Maintain Your Trees
The Role of Forestry in a Community
Many communities employ foresters in order to develop and maintain healthy tree populations. Foresters perform a variety of tasks to ensure that their community has a healthy tree population, because the benefits of tree stewardship are well documented. In fact, a healthy tree can increase your property value by as much as 27%. Spreading that impact throughout a community has an enormous impact on wellbeing, which means street trees and the community forest is as important as sidewalks, street lights, and other community amenities.
Topping and Tree Trimming
Tree topping is the process of severely cutting back large branches on mature trees. This is often done in order to accommodate power lines or allow more shade to get through the tree’s canopy. Tree topping is universally opposed by tree care professionals because the practice leaves the tree more susceptible to disease and decay, which leads to more frequent maintenance and increased hazards from falling limbs and whole trees.
There are acceptable pruning techniques to achieve the desired outcomes, such as power line avoidance or increased shade. A certified arborist or other tree care professional should always be consulted for this type of work.
Also, when selecting a new tree, always plan for the future and avoid planting anything but small trees where conflicts with power lines may occur. Remember that trees grow out and not just up!

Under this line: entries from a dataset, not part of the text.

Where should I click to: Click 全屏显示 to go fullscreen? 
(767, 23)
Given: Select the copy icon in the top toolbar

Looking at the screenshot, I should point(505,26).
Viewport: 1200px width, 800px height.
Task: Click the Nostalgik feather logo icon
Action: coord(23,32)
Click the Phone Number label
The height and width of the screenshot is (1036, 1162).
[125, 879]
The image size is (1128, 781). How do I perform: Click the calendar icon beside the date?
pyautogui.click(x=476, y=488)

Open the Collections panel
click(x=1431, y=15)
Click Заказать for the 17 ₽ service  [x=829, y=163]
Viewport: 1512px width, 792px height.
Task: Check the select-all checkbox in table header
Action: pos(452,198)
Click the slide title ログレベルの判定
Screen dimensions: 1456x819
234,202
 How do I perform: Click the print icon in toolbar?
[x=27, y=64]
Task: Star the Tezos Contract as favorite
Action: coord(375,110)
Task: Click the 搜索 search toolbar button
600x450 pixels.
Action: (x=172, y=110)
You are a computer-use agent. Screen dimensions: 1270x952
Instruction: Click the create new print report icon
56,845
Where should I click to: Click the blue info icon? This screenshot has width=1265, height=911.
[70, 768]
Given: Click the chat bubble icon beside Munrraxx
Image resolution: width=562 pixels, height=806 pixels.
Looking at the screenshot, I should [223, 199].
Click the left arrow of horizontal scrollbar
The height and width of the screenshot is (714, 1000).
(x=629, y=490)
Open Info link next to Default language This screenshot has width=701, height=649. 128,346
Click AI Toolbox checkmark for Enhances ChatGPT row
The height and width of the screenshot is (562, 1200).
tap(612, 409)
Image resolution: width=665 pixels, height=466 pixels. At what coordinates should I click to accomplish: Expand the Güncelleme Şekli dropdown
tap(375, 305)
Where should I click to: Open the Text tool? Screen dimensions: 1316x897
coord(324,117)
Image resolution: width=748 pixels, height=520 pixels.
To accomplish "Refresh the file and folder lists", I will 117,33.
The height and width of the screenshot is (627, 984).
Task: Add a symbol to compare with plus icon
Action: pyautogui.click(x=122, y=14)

In a residential or commercial setting, trees often need mulch placed around their trunks. The mulch helps in several ways:
- It insulates the soil and acts as a buffer from temperature extremes
- It helps retain moisture by slowing evaporation from the soil
- It helps reduce weed pressure
- It prevents the soil from getting compacted when people walk and sit under the tree
- It reduces damage inflicted by mowers working too close to the trunks
There are a few keys to applying mulch properly:
- Remove any grass or weeds in at least a 3’ circle before mulching
- Apply mulch 2-4 inches deep
- Keep the mulch from touching the trunk of the tree. In other words, don’t mound it up. Consider the mulch a saucer for keeping water near the tree instead of flushing it away.
While owning a woodlot might not fit everybody’s temperament, these small “forests” provide valuable services for which we can be thankful. These lots help to reduce stormwater impacts, increase aesthetic value, provide wildlife habitat, and make economic contributions. Managing a woodlot to maximize these benefits can be challenging. Check you state's cooperative extension program and forestry departments for resources and educational ooportunities for small woodlot owners.